To understand something, you need to put in effort. You need to view it from multiple angles, work through examples, dive into details. It is only then that you can hope to safely summarize the system in a handful of numbers. A number is not a shortcut to understanding; it is a tool for those who have already achieved it.
I spotted the million / billion and known cases / total cases errors because I have a good mental model of the pandemic, acquired through extensive reading. I knew about the wheat-exports error because I read a Twitter thread where that exact error was pointed out by someone who knows wheat markets. I spotted the errors at work because I was an expert on the systems in question. Who knows what errors I’m not noticing?
How To Handle Numbers Safely
The first rule of numbers is to distrust them by default. Apply a little blur filter in your head – pretend the numbers aren’t there:
This headline is obviously telling us that cases have continued to increase, and that’s the only part we should consider even potentially trustworthy. When you must rely on numeric information, you’ll need to put in work. Do enough reading to understand the system you’re analyzing at more than just a glossy surface level. Apply reality checks – do the numbers make sense? Do they fit with your understanding of the world?

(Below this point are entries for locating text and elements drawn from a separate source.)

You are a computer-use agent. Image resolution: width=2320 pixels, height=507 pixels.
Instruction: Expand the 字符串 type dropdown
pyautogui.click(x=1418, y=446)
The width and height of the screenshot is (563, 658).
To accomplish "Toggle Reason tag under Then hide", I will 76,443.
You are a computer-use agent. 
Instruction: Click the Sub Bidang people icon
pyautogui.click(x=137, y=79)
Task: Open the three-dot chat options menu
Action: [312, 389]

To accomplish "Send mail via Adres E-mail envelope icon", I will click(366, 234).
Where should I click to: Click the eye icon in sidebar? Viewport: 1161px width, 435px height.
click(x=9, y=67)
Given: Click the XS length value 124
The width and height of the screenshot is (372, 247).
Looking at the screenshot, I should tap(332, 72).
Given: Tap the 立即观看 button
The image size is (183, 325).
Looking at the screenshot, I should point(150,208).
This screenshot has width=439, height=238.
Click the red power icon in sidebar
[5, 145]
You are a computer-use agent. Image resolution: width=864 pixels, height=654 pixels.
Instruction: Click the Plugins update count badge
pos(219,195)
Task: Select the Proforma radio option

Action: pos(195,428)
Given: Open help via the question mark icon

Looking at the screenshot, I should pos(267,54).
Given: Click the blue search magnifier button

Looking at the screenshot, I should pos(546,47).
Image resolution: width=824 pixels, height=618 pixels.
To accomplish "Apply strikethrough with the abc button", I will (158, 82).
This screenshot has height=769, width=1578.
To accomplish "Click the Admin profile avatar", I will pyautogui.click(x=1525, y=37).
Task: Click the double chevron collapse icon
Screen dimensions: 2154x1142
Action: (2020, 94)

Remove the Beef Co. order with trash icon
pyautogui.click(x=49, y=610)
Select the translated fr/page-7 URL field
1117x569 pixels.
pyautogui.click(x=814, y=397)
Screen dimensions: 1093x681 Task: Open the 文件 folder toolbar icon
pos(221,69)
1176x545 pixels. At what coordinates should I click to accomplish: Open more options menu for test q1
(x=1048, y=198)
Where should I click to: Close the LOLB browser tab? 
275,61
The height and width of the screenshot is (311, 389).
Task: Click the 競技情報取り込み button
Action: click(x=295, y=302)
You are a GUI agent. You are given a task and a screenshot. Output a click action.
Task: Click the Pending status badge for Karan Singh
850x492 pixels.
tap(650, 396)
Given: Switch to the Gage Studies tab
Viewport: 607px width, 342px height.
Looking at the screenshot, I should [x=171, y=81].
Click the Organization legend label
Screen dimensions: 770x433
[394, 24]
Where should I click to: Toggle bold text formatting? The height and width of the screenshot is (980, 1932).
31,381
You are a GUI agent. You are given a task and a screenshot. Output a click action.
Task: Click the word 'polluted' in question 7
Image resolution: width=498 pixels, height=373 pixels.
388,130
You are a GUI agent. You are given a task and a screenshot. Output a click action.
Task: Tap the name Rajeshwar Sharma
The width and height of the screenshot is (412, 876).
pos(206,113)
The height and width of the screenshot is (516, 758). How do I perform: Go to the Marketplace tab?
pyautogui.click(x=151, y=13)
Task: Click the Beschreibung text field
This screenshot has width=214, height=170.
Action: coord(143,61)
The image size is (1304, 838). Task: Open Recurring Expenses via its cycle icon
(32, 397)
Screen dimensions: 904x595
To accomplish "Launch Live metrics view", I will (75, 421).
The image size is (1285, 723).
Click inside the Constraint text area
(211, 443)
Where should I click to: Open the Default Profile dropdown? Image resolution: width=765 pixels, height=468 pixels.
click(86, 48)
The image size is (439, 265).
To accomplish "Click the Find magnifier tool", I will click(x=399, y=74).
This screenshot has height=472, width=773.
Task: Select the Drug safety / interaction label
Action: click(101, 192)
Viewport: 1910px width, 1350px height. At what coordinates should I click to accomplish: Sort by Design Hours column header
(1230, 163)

Come at the problem from multiple directions, and make sure you get consistent answers.
Make sure you understand exactly what a number is intended to represent: units, scope (total cases, or known cases? total production, or exports?), and other context. Be a complete pain about this, make sure everything is spelled out explicitly.
Keep a sharp eye out for weasel words like “known cases” or “the death toll may increase as bodies are discovered”; these can conceal huge understatements.
It’s somewhat safer to compare numbers that are computed on a consistent basis using consistent methods. For instance, if you read that wheat production increased 3% in 2021 compared to 2020, that’s relatively likely to be correct. You never know! Perhaps a country dropped out of the reporting system, or there was an error in one year’s figures. But the odds are better.
On the other hand, comparing numbers from different sources – for instance, wheat production from one source with wheat exports from another source – is especially fraught.
But most important of all: never allow a number to fool you into thinking you understand something. There is no shortcut to understanding.
Further, number are opinionated! Someone gathered the numbers for some particular purpose, and the number reflects the purpose for which they were gathered. This is something that the Machine Learning people are continuously rediscovering.
`Keep a sharp eye out for weasel words like “known cases” or “the death toll may increase as bodies are discovered”; these can conceal huge understatements.`
This reminds me of the fight I had with my friend during the initial stages of covid-19 ( Yes, we spent our time fighting about things which we don't have control over. ). In the initial stages of Covid, as we all know the number of resolved cases was a tiny fraction of the total number of cases ( active + resolved ). One fine day, the guy mentioned that the mortality rate for our country was very low ( India got too many cases in a few weeks ). I couldn't help but notice that mortality rate was calculated as total number of deaths / total cases, and I kept saying to him that the number is meaningless if the total number of cases are not comparable to the total number of resolved cases. People who caught covid didnt die immediately. Those who died, died some days later, and when the numbers are increasing exponentially, this difference was crucial. I saw that after the numbers settled, people were kinda alarmed that the number was increasing again from the low.
I still cant understand how WHO was using that metric, when the pandemic was exploding day by day.